Task list —
1. Using the report on the tiger bone paste case, decide whether each statement agrees with it: (a) the tiger weighed 200 kilograms; (b) Van bought the tiger in Hanoi; (c) the men meant to add opium to the bone paste. Answer yes or no for each and quote the deciding words from the report.
2. According to the report on the tiger bone paste case, what is the selling price of the dried tiger bone substance per 100 grams?
3. Please write the next part of the report on the tiger bone paste case, picking up after its final sentence.

Page excerpt —

● ● ● ● ●

On May 12 police detained Le Hong Van, Nguyen Thanh Cong and another three men as they were discussing details on how to kill the 200-kilogram (440 lb) tiger Van bought from the central province of Nghe An to make tiger bone paste, according to police investigators in Hanoi's Dong Da District.
The purchase, worth VND1 billion (US$44,000), was made after Van received an order for a tiger from a customer in Hanoi. The customer then asked Van to cook tiger bone paste for VND40 million, so he hired the other three men for the work.
Police busted the group as they were about to cook the bone paste. Along with the live tiger, the authorities also seized a sack of serow bones, deer antlers and more than 5 grams (0.2 ounces) of opium, which the men planned to add to the pot of bone paste.
Tiger bones are used in Vietnam to make traditional medicine to treat bone or joint-related ailments, despite no scientific evidence to say the treatment is effective. The bones are boiled down until they form a glue-like substance, which is then dried and sold for around VND20 million per 100 grams.

● ● ● ● ●

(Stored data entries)
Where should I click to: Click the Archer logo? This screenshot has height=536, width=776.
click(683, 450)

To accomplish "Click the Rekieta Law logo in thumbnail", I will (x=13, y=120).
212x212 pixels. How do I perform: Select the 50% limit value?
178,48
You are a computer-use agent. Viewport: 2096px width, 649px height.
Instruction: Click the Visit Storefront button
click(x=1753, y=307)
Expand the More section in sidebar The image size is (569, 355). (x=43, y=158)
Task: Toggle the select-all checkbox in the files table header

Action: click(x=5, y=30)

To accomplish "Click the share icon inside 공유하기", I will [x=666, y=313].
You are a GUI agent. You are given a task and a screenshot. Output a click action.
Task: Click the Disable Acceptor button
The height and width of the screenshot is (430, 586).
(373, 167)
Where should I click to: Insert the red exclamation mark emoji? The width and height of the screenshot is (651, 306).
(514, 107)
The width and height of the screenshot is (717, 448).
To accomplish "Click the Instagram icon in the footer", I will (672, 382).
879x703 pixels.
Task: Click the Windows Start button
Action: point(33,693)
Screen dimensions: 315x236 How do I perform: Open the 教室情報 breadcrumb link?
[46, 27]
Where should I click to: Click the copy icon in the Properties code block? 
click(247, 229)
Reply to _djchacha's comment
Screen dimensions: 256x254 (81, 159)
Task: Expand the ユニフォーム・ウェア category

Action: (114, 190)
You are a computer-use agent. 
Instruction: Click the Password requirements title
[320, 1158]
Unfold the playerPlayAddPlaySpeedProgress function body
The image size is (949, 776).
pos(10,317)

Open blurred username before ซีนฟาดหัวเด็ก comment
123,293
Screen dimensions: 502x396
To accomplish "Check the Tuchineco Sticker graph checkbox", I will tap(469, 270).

● ● ● ● ●

Set of answers —
1.
(a) Yes: "the 200-kilogram (440 lb) tiger"
(b) No: "Van bought from the central province of Nghe An"
(c) Yes: "more than 5 grams (0.2 ounces) of opium, which the men planned to add to the pot of bone paste"

2. Around VND20 million per 100 grams.

3.
Besides bones, the animal is also trafficked for meat, its skin and claws in Vietnam.
Locally-based conservation group Education for Nature-Vietnam estimated that between 2006 and September 2016, the organization investigated 971 cases of trading, transporting, selling and advertising of tigers or tiger products. They helped rescue 14 live tigers and confiscated 69 dead tigers.
Vietnam may have very few tigers left in the wild, following at least three cases of trafficking dead tigers since last October, while the last figure counted five in May 2016, down from 30 in 2011.
Violation of regulations on protection of endangered animals is punishable by up to seven years in jail.